October 7, 2024

At least eight students and a security guard are dead after a shooting at a school in Serbia’s capital Belgrade.

Another six pupils and a teacher were injured in the attack and have been taken to hospital, the interior ministry said in a statement.

Police arrested a 14-year-old student at the Vladislav Ribnikar school in central Belgrade in connection with Wednesday morning’s attack.

The suspect is alleged to have used his father’s gun, officials said.

An investigation into the motives behind the incident is under way.

Officers in helmets and bulletproof vests cordoned off the area around the school, located in the central Vracar neighbourhood, shortly after 08:40 local time (06:40 GMT).

“The police sent all available patrols immediately to the spot and arrested a suspected minor – a seventh grade student who is suspected of firing several shots from his father’s gun in the direction of students and school security,” the interior ministry said in a statement.

“All police forces are still on the ground working intensively to shed light on all the facts and circumstances that led to this tragedy,” it added in a later message.

The sounds of crying parents could be heard on the streets around the school hours after Wednesday morning’s shooting. Some of them still do not know if their children are alive and told the BBC they were angered that the police haven’t given them more information.

“Please tell us anything”, some pleaded with the officers on the ground.

Others were calling every hospital and doctor in Belgrade they know to see if their child is being treated there.

“She has long hair and black jeans”, one mother was heard repeating over her phone.

Police have asked parents who haven’t heard from their children to go to a nearby police station for further information.

Two 13-year-old boys and one girl who were shot have been transferred to a local hospital in Tirsova.

The director of the clinic, Dr Sinisa Ducic, told state broadcaster RTS that the boys were stable, telling reporters that they had suffered gunshot wounds to their lower extremities.

“They are being monitored and receiving therapy,” he added.

But he said the girl had suffered a serious head injury and was undergoing an operation.

__PROVIDED DATA__
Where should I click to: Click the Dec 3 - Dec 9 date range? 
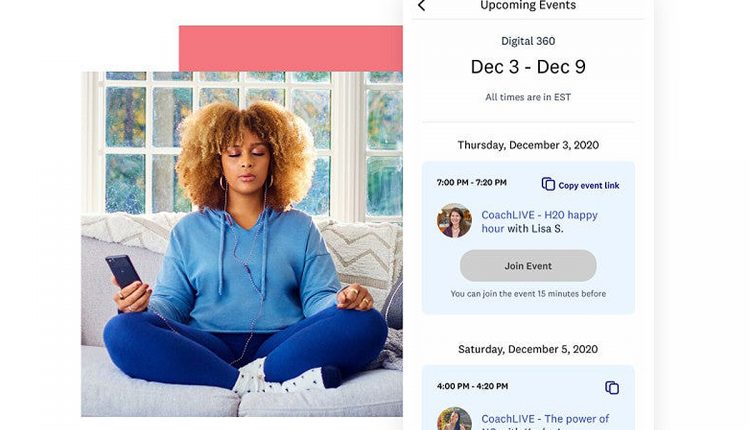tap(528, 67)
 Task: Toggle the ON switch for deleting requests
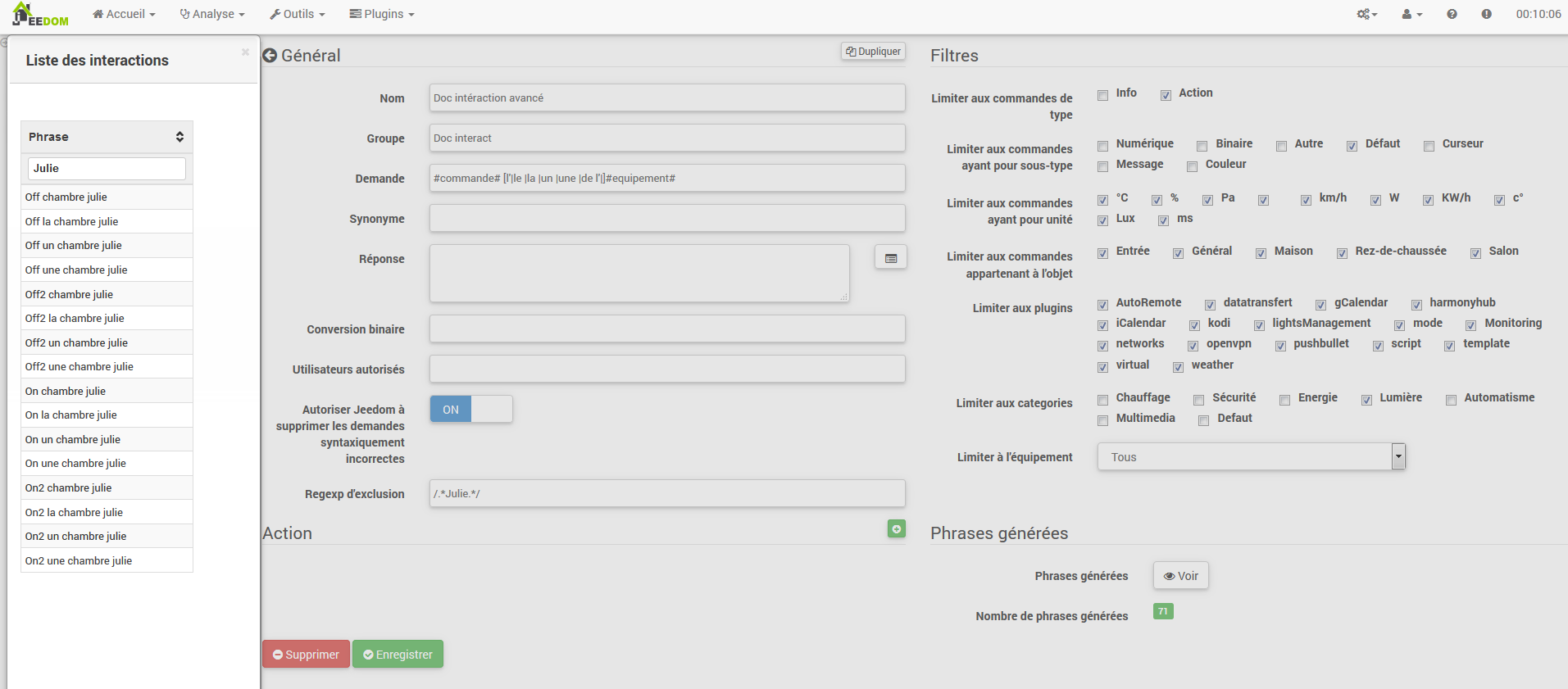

__ASSIGNED TASK__
Answer these questions from the report on the Belgrade school shooting:
1. Whose gun is the suspect alleged to have used?
2. Shortly after what local time did officers cordon off the area around the school?
3. According to the clinic director, where were the two boys wounded?

__ANSWER BOX__
1. His father's gun.
2. 08:40 local time (06:40 GMT).
3. In their lower extremities.